PM morre após ex-companheira trocar taça de vinho por desconfiar de veneno
A morte do policial militar José Maria Alexandre da Silva Júnior segue sendo investigada pela Polícia Civil e ganhou um novo desdobramento após declarações da defesa da ex-companheira dele. Segundo os advogados da mulher, ela suspeitou de uma possível tentativa de envenenamento horas antes de o policial passar mal e morrer dentro do apartamento onde estava.
De acordo com a versão apresentada pela defesa, o ex-casal consumia energético durante a madrugada quando a mulher percebeu que as taças utilizadas pelos dois haviam sido trocadas. Como os recipientes possuíam marcações que permitiam identificá-los, ela teria notado a mudança e ficado desconfiada.
Ainda segundo os advogados, a mulher aguardou um momento em que o policial estivesse distraído para recolocar as taças em suas posições originais. A suspeita foi posteriormente relatada às autoridades responsáveis pela investigação.

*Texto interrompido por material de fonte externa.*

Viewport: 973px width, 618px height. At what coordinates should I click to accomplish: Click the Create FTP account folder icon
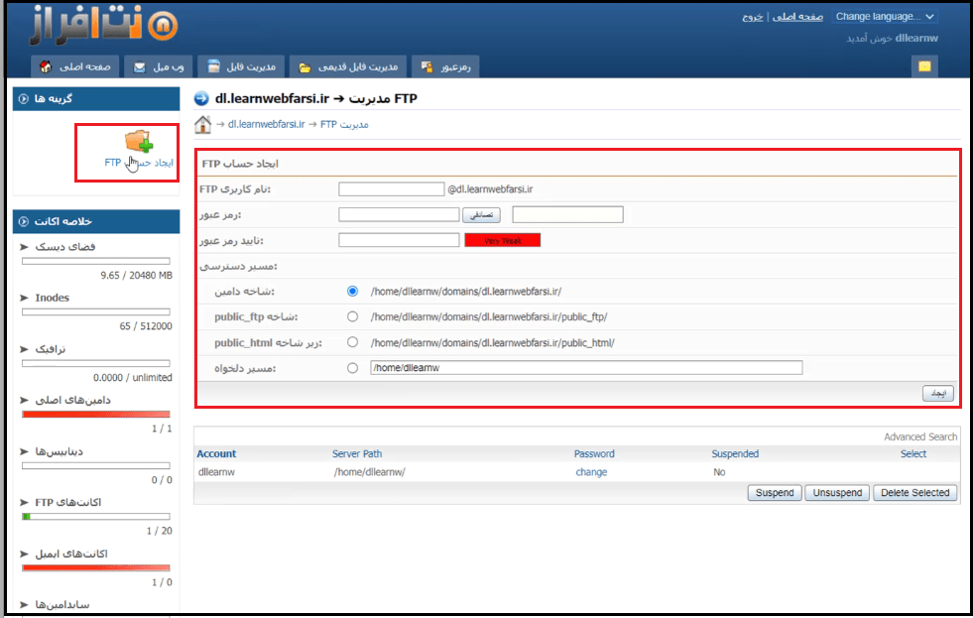138,142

A defesa também afirmou que o relacionamento entre os dois era marcado por conflitos e que a mulher possuía uma medida protetiva contra o policial por episódios anteriores de violência doméstica. Apesar disso, ele teria ido ao apartamento durante a madrugada e permanecido no local.
Os advogados relataram ainda que houve uma discussão entre os dois, mas sem agressões físicas. Em determinado momento, o policial teria arremessado pela janela o próprio celular e o aparelho da ex-companheira.
Conforme o relato, José Maria começou a apresentar sinais de mal-estar no dia seguinte. O Serviço de Atendimento Móvel de Urgência (Samu) foi acionado, mas o óbito foi constatado no local.
Durante os procedimentos realizados após a morte, foram encontrados entre os pertences do policial uma faca, medicamentos e uma porção de maconha. O material deverá passar por análise no decorrer das investigações.
O caso é tratado pela Polícia Civil como morte a esclarecer. A causa da morte ainda depende da conclusão dos exames periciais, que deverão indicar se houve ou não envenenamento.